## Start
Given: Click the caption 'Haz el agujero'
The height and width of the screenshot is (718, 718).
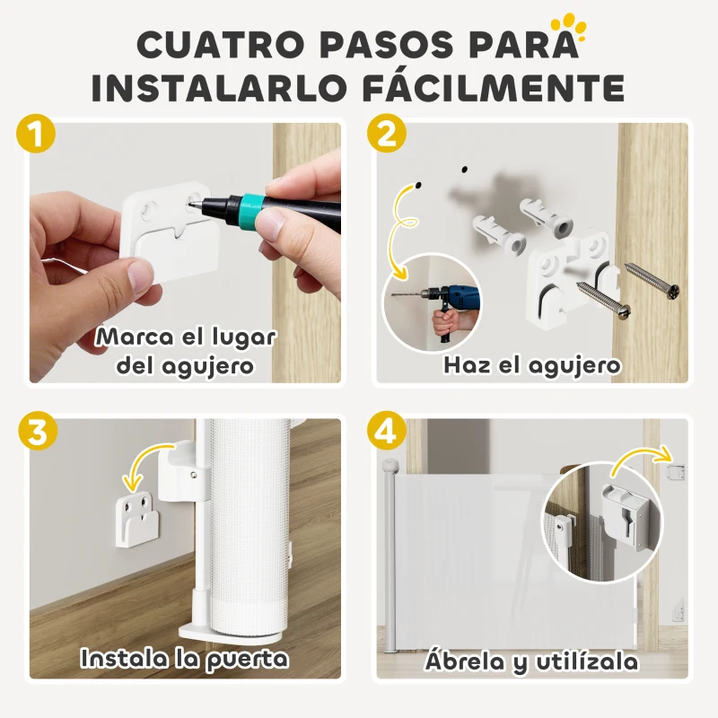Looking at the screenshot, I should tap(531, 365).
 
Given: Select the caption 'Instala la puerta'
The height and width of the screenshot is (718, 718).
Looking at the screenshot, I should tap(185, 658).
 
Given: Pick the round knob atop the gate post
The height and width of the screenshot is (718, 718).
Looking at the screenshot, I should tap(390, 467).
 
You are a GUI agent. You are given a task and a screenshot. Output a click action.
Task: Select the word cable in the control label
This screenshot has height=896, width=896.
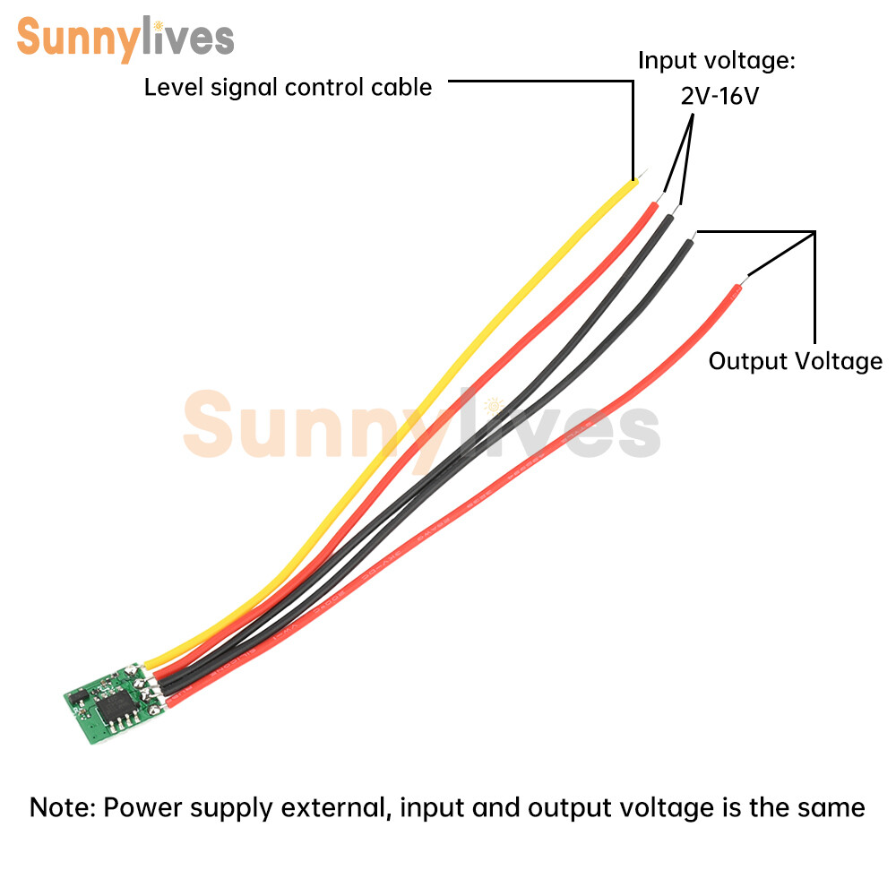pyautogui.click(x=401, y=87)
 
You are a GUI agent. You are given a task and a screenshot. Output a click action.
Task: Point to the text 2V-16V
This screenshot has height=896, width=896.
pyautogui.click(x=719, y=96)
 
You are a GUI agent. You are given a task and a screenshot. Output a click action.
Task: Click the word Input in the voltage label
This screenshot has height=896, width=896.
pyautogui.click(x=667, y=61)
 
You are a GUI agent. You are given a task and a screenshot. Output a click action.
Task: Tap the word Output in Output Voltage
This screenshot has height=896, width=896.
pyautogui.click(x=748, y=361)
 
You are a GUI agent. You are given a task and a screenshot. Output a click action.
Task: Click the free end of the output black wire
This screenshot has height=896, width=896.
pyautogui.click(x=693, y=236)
## End
Can you copy out all of the material above word for word, leaving the pictures out?

* _Reply to the exercise_:
Given: Click the caption 'Haz el agujero'
The height and width of the screenshot is (718, 718).
Looking at the screenshot, I should tap(531, 365).
 
Given: Select the caption 'Instala la puerta'
The height and width of the screenshot is (718, 718).
Looking at the screenshot, I should tap(185, 658).
 
Given: Pick the round knob atop the gate post
The height and width of the screenshot is (718, 718).
Looking at the screenshot, I should tap(390, 467).
 
You are a GUI agent. You are given a task and a screenshot. Output a click action.
Task: Select the word cable in the control label
This screenshot has height=896, width=896.
pyautogui.click(x=401, y=87)
 
You are a GUI agent. You are given a task and a screenshot. Output a click action.
Task: Point to the text 2V-16V
This screenshot has height=896, width=896.
pyautogui.click(x=719, y=96)
 
You are a GUI agent. You are given a task and a screenshot. Output a click action.
Task: Click the word Input in the voltage label
This screenshot has height=896, width=896.
pyautogui.click(x=667, y=61)
 
You are a GUI agent. You are given a task and a screenshot. Output a click action.
Task: Tap the word Output in Output Voltage
This screenshot has height=896, width=896.
pyautogui.click(x=748, y=361)
 
You are a GUI agent. You are given a task and a screenshot. Output a click action.
Task: Click the free end of the output black wire
This screenshot has height=896, width=896.
pyautogui.click(x=693, y=236)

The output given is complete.